→ Text under study
<<<<
It was fearfully tight under the arms and round the neck, and the new patent-leather boots pinched horribly, so that the radiant glow of satisfaction in the glory and honour of wearing it was tinctured with some pain and discomfort, for the day was unusually warm, almost oppressive, and the heavy cloth loaded with astrachan, the hot fur cap with its skull and cross-bones (the emblem which gives the regiment its name, the Toten-Kopf or Death’s-Head Hussars) combined with the cumbersome habit-skirt, weighted the Princess almost beyond endurance.
All the officers of the regiment had travelled from distant Danzig, a twelve hours’ journey, to be presented to their new colonel; and the Empress’s birthday table, with the usual dozen of new hats, received hardly any attention at all, every one being absorbed in the “new recruit” to His Majesty’s forces.
“She will ride at the head of the first regiment that invades England,” said the Emperor gaily to me.
“Yes, I hope so. Then we shall be delighted to see it,” was the only possible answer I could find.
“Oh yes! You will receive her with open arms, no doubt,” he laughed, but looked as though he were not quite sure of the matter.
But when his daughter the following year accompanied her parents to England for the unveiling of the Queen Victoria Memorial, although she did not arrive at the head of her regiment, she nevertheless managed to subjugate and be subjugated by that portion of England which came within her sphere of influence.
>>>>
→ The data
<<<<
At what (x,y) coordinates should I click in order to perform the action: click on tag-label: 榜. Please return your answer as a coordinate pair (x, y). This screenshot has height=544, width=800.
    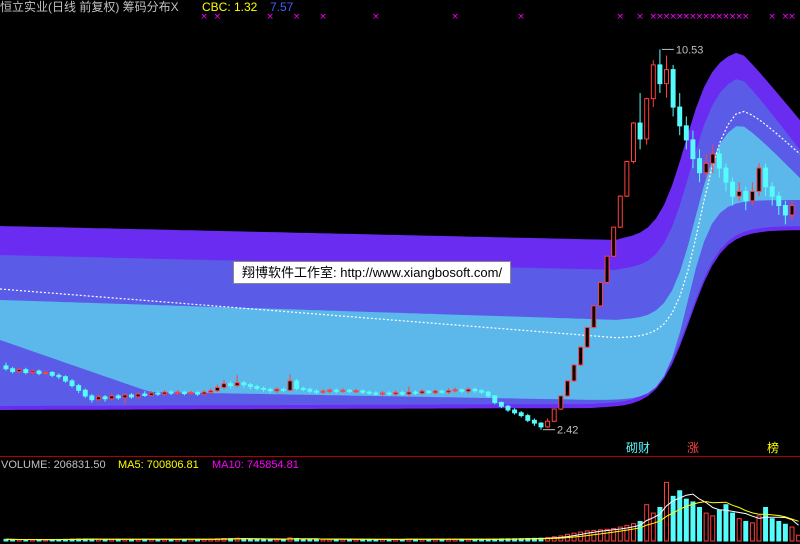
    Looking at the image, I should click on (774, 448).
>>>>
<<<<
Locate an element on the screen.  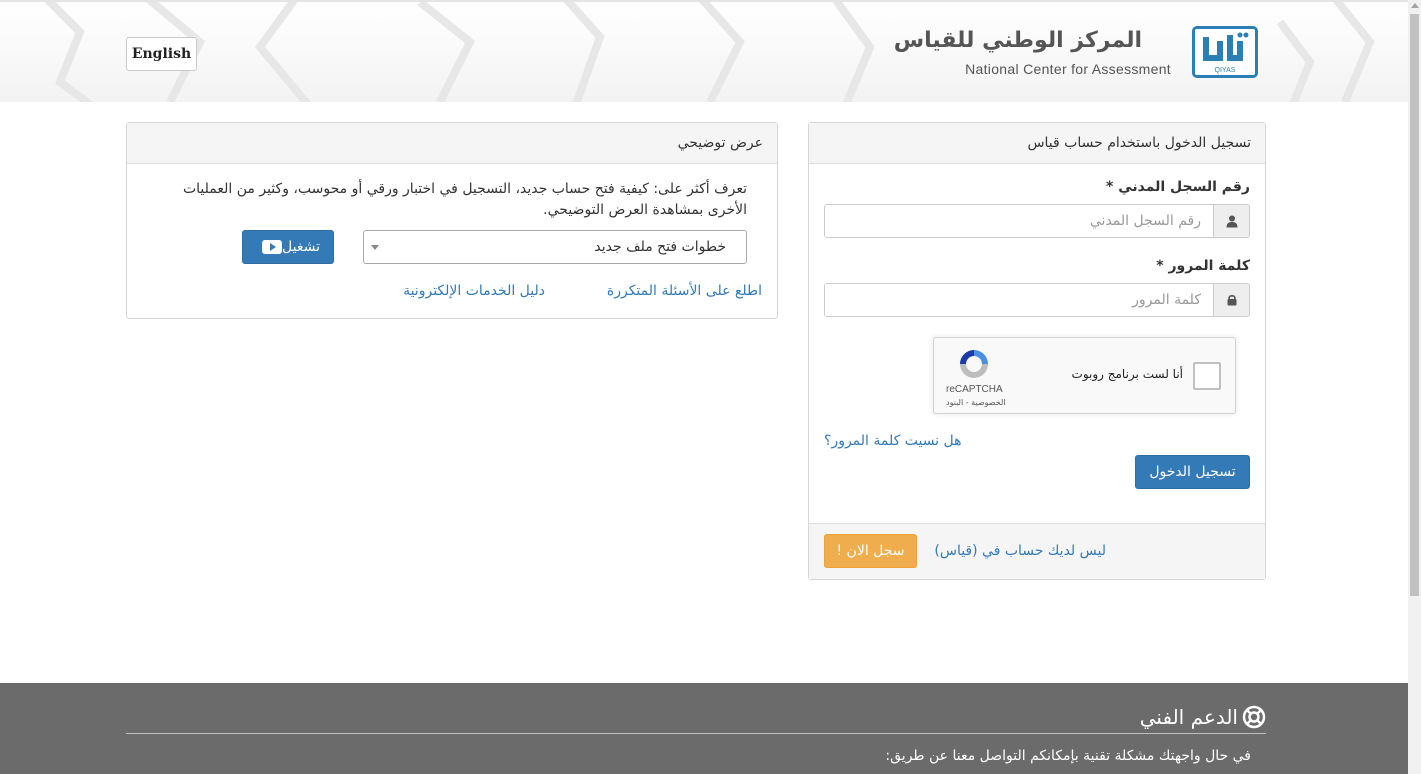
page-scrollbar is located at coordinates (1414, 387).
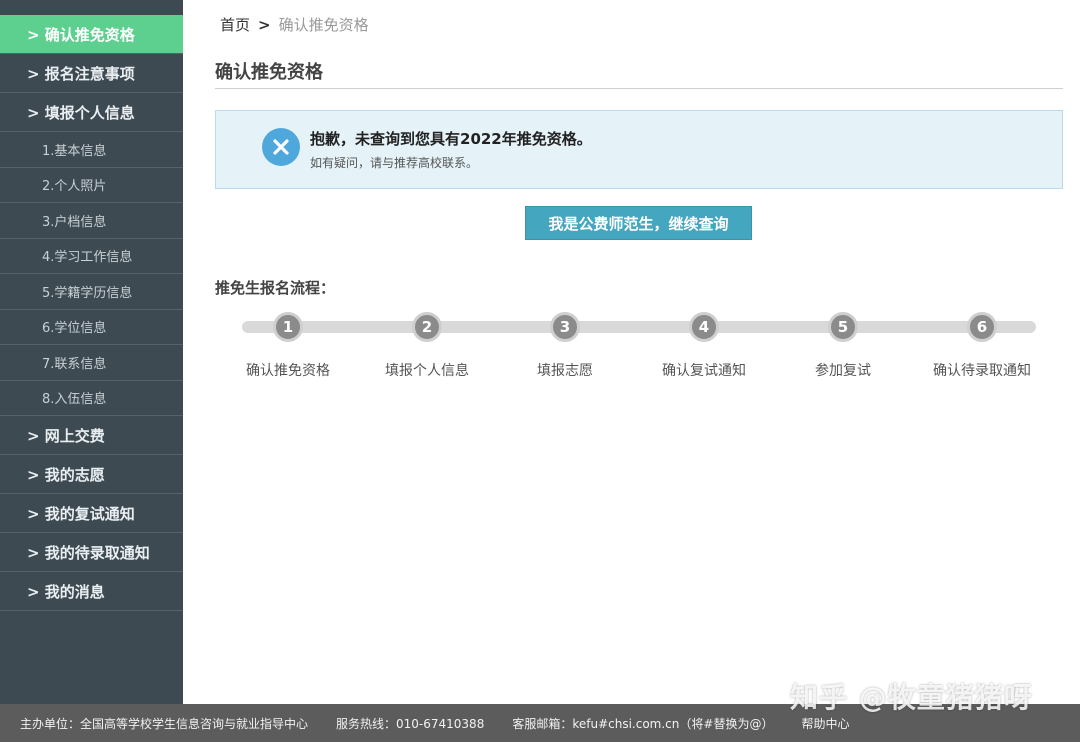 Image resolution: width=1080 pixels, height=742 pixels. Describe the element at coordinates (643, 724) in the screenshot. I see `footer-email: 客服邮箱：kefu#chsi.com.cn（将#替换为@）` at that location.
>>>>
<<<<
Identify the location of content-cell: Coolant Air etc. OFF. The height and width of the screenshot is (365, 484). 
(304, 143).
>>>>
→ Task set
1. Write out the part of the passage on the Princess's Hussar uniform that opens with the words containing "It was fearfully" and closes with "His Majesty’s forces.".
2. Translate this sentence from the passage on the Princess's Hussar uniform into Spanish: "“She will ride at the head of the first regiment that invades England,” said the Emperor gaily to me."
3. Answer these from the passage on the Princess's Hussar uniform:
(a) What emblem is on the fur cap?
(b) From where had the regiment's officers travelled?
(c) For what event did the daughter go to England the following year?

→ Task-by-task answers
1.
It was fearfully tight under the arms and round the neck, and the new patent-leather boots pinched horribly, so that the radiant glow of satisfaction in the glory and honour of wearing it was tinctured with some pain and discomfort, for the day was unusually warm, almost oppressive, and the heavy cloth loaded with astrachan, the hot fur cap with its skull and cross-bones (the emblem which gives the regiment its name, the Toten-Kopf or Death’s-Head Hussars) combined with the cumbersome habit-skirt, weighted the Princess almost beyond endurance.
All the officers of the regiment had travelled from distant Danzig, a twelve hours’ journey, to be presented to their new colonel; and the Empress’s birthday table, with the usual dozen of new hats, received hardly any attention at all, every one being absorbed in the “new recruit” to His Majesty’s forces.

2. «Cabalgará al frente del primer regimiento que invada Inglaterra», me dijo alegremente el Emperador.

3.
(a) A skull and cross-bones.
(b) From Danzig.
(c) The unveiling of the Queen Victoria Memorial.